5. L'utilisation d'un modèle multinational , tel que le modèle MIMOSA, qui met en évidence les interactions internationales et les interdépendances entre économies, permet de simuler l'impact d'un événement tel que la crise des pays émergents. Cet exercice doit cependant être interprété avec prudence, dans la mesure où il suppose la définition, particulièrement délicate, d'un " scénario sans crise " et d'hypothèses relativement arbitraires. Les auteurs de la simulation ont par exemple considéré que la crise boursière récente dans l'OCDE relevait de la correction attendue d'une hausse excessive, et n'était pas directement imputable à la crise des pays émergents.

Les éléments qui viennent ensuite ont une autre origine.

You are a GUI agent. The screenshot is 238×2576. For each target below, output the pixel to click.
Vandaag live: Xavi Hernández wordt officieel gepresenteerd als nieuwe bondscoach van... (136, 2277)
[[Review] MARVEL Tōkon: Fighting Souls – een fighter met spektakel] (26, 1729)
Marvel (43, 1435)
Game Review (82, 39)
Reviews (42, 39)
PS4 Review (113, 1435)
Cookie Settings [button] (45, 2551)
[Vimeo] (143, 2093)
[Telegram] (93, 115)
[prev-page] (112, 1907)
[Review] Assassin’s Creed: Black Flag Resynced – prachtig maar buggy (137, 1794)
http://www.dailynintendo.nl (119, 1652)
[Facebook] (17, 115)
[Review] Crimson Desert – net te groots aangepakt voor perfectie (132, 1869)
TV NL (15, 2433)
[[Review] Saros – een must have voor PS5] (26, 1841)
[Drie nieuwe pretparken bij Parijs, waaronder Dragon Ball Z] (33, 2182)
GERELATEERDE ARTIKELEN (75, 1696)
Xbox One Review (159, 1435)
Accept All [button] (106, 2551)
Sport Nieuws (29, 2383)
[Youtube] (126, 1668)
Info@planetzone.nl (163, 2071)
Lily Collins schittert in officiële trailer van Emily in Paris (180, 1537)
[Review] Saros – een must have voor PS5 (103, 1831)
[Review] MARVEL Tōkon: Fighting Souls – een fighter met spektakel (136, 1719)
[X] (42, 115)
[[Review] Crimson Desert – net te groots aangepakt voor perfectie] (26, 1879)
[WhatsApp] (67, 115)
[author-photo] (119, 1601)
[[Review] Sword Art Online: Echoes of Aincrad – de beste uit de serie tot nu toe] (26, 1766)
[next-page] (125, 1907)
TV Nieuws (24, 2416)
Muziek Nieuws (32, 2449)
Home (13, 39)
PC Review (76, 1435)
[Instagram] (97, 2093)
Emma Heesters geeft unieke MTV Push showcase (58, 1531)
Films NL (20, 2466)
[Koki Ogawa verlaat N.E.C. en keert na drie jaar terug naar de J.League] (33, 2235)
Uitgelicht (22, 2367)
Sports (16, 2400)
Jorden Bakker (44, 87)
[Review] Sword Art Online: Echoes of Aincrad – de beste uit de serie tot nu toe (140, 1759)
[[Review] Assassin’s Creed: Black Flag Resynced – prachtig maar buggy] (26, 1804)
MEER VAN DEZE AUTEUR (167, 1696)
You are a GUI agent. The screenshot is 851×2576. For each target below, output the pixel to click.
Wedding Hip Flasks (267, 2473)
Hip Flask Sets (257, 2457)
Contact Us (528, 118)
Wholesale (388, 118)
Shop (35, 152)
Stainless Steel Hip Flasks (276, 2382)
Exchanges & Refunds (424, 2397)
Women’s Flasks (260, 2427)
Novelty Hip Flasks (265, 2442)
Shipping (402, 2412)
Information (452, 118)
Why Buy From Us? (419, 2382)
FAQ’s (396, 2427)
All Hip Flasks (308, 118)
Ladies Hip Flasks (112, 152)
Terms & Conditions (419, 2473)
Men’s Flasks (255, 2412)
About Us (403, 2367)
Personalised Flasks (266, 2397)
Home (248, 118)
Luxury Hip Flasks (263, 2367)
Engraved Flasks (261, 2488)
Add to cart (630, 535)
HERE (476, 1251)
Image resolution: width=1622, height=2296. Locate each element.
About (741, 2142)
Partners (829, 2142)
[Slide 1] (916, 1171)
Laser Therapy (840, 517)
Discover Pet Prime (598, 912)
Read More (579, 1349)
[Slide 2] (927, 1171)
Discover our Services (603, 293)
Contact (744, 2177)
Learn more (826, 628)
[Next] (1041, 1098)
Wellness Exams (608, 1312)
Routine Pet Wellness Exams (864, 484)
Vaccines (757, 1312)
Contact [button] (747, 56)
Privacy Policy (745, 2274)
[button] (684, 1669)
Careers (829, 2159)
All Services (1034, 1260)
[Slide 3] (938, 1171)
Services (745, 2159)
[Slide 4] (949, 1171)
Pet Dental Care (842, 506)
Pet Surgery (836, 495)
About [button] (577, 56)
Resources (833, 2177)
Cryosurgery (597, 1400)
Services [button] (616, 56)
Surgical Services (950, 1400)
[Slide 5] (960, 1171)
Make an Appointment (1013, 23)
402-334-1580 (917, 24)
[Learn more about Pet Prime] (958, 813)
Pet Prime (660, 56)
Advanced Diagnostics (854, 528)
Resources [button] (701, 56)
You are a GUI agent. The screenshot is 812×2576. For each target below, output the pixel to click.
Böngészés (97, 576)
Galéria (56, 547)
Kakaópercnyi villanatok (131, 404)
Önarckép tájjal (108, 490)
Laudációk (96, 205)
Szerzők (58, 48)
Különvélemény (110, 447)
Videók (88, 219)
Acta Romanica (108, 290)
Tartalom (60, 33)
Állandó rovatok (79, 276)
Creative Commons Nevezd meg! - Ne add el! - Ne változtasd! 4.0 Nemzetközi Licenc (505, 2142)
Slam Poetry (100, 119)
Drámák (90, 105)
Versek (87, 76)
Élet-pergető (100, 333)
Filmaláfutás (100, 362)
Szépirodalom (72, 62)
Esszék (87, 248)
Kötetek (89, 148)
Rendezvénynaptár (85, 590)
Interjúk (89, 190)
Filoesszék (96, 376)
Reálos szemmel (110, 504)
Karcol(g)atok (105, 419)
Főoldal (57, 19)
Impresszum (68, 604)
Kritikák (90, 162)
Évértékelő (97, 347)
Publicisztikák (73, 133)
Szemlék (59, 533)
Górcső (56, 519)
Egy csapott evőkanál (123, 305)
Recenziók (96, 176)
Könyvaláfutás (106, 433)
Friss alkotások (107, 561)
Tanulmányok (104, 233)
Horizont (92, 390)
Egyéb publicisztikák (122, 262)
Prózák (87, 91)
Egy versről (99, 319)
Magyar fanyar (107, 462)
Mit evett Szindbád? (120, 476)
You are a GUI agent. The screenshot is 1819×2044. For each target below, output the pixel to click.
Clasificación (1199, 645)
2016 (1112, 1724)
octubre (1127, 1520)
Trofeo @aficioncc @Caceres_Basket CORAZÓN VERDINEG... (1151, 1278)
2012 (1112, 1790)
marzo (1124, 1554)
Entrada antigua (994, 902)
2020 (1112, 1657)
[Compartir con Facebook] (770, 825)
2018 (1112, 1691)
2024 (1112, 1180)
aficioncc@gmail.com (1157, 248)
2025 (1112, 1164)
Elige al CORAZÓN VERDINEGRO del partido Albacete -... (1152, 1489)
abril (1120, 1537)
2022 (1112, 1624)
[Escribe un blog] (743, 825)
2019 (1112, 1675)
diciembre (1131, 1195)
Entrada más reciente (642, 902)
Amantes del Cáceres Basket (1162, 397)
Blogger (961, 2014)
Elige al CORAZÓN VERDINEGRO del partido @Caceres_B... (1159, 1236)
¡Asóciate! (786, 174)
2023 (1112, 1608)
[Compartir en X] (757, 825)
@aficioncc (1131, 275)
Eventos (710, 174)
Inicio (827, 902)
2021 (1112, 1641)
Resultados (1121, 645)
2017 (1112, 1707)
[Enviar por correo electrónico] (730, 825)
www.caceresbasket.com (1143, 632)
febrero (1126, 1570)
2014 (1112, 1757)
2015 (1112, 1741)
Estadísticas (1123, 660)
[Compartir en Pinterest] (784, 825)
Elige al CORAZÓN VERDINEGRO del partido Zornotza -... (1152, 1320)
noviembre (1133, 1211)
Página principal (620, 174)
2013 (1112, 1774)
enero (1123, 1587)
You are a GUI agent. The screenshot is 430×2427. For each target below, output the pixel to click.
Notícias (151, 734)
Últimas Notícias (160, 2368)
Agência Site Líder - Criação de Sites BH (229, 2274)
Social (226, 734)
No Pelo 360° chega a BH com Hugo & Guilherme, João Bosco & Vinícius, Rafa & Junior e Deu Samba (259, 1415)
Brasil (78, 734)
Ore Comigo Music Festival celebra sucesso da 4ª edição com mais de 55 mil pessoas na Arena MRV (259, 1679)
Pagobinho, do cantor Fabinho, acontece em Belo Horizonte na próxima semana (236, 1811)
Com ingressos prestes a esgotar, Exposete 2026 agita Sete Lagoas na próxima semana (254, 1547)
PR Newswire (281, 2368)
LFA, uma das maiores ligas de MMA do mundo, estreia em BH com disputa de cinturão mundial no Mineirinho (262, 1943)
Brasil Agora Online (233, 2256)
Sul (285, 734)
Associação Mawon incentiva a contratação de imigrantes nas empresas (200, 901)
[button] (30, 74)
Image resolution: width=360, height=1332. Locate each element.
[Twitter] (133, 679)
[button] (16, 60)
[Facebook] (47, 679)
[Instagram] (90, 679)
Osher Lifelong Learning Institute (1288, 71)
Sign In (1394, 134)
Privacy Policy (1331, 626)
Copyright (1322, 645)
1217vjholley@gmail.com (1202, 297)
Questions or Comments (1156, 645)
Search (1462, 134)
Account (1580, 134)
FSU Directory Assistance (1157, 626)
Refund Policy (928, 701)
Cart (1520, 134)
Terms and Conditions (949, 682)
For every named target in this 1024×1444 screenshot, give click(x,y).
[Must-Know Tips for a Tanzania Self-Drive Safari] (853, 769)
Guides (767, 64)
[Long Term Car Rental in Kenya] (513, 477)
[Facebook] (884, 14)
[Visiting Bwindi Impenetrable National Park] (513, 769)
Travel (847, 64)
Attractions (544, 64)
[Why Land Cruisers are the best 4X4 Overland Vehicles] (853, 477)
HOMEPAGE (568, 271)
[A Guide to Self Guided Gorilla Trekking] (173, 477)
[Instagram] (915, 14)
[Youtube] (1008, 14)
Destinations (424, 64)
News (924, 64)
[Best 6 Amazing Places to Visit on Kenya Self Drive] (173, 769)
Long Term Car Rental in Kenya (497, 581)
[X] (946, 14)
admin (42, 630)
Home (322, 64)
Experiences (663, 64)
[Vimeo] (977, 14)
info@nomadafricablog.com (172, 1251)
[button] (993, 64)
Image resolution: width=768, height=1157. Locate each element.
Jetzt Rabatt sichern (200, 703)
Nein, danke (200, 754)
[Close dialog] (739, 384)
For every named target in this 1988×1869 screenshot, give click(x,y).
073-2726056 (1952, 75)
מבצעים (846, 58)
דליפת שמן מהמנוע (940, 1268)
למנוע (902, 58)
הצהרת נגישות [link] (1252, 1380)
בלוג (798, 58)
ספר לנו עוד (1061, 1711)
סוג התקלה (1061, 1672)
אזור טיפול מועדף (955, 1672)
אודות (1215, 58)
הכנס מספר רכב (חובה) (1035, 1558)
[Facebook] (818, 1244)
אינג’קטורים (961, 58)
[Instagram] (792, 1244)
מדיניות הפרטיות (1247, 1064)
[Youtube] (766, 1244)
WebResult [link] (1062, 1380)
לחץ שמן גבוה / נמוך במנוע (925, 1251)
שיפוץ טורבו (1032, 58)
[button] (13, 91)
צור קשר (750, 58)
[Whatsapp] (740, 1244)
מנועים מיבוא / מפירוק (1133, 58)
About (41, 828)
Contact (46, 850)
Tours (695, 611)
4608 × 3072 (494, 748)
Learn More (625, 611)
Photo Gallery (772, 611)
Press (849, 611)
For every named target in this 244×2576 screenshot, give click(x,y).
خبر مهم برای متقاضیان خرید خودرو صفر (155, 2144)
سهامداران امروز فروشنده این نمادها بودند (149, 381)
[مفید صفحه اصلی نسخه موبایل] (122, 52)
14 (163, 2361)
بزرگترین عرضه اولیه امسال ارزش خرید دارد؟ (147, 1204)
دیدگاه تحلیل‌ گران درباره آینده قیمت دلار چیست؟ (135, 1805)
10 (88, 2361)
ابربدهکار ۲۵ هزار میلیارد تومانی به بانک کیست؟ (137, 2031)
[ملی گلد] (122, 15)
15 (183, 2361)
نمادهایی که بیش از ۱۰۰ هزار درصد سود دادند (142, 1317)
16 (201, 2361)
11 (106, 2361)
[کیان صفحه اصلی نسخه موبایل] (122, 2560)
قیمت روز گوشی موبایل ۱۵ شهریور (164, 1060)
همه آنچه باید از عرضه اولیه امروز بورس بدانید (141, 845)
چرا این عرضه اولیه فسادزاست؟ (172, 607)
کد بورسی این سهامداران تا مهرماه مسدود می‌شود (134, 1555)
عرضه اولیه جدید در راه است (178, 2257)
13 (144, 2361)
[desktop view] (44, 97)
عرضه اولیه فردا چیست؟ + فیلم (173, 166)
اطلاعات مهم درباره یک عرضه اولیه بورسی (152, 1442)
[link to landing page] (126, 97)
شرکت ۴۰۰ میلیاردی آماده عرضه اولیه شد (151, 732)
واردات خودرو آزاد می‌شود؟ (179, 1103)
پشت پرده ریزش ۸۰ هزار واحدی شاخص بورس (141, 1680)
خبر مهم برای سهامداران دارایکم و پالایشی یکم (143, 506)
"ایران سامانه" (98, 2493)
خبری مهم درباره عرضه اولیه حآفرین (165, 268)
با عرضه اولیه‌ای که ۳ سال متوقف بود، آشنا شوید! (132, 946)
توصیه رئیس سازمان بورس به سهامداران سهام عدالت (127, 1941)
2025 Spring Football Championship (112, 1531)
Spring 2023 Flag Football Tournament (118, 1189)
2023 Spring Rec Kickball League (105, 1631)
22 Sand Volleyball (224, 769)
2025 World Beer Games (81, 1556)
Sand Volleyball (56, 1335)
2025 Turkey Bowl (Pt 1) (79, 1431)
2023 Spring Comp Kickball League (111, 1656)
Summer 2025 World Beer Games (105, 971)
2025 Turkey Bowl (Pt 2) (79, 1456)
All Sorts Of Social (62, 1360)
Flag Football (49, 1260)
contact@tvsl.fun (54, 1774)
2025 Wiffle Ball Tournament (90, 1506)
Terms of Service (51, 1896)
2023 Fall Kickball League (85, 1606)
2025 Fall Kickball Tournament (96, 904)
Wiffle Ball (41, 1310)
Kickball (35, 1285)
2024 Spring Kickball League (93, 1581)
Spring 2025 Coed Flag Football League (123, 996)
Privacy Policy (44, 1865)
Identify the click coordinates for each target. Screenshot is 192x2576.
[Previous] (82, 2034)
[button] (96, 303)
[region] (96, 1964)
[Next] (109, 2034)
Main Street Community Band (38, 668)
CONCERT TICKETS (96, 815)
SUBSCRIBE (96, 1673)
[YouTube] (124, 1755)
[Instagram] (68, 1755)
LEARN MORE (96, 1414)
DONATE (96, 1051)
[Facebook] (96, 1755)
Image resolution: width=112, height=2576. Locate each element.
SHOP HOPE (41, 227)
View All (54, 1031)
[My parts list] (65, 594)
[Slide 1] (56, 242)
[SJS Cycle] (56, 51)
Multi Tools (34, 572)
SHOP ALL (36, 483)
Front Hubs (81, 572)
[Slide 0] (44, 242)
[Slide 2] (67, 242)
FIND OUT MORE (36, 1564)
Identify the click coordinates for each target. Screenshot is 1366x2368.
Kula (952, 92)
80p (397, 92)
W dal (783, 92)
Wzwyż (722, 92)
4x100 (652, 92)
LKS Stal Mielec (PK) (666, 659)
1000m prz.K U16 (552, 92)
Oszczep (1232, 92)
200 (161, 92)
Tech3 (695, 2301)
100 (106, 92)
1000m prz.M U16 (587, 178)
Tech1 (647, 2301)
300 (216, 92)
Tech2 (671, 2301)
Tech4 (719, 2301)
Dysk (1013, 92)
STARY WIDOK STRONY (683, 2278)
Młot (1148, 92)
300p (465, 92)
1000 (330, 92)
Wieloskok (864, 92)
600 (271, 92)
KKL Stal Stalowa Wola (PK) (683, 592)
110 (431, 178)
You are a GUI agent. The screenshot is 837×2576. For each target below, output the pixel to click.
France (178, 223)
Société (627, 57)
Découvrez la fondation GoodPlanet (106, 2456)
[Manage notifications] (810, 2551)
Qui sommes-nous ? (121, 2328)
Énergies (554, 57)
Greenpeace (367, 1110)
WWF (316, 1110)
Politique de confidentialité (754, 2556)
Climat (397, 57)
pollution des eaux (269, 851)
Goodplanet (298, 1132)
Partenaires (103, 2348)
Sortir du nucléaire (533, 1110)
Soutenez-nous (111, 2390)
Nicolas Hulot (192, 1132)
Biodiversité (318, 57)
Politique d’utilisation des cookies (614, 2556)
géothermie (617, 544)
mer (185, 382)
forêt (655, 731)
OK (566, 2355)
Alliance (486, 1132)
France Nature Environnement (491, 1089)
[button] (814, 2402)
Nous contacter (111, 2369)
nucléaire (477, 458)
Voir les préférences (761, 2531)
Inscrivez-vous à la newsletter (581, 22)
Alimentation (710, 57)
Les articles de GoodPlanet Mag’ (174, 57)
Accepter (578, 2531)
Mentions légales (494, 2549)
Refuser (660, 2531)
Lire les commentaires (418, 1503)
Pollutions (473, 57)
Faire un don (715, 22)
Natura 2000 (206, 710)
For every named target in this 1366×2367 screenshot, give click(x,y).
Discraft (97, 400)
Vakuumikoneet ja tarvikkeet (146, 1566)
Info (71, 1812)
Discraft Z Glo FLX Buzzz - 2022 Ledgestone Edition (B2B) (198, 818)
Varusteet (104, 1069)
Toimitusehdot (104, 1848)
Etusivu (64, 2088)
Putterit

Sous ces réserves, il est possible de mettre en évidence quelques résultats significatifs (pour plus de détails on pourra se rapporter aux pages 118 à 120 de l'annexe n° 2) :

- La crise des pays émergents amputerait la croissance de l' Union européenne de 0,6 point en 1998 et 0,8 point en 1999 ; celle des Etats-Unis de 1,1 point en 1998 et 1 point en 1999 ; celle du Japon de 1,4 point en 1998 et 1 point en 1999 ;

- le rythme de l' inflation dans l'Union européenne serait abaissé de 0,4 point en 1998 comme en 1999 ; de 0,6 point en 1998 et 0,7 point en 1999 aux Etats-Unis. La dynamique de désinflation dans les économies développées serait ainsi renforcée par la baisse du prix du pétrole et des matières premières, et par la baisse des prix des produits importés, suite aux dévaluations dans les pays émergents ;

- la crise se traduit par un rééquilibrage des soldes commerciaux dans le monde, à l'exception notable des Etats-Unis qui n'enregistreraient pas de correction significative de leur déficit extérieur.

Les excédents européens se réduiraient à hauteur de 73 milliards de dollars en deux ans ; les soldes commerciaux des pays émergents se redresseraient de manière spectaculaire (+ 150 milliards de dollars en deux ans pour les pays d'Asie, + 37 milliards de dollars pour l'Amériqe latine).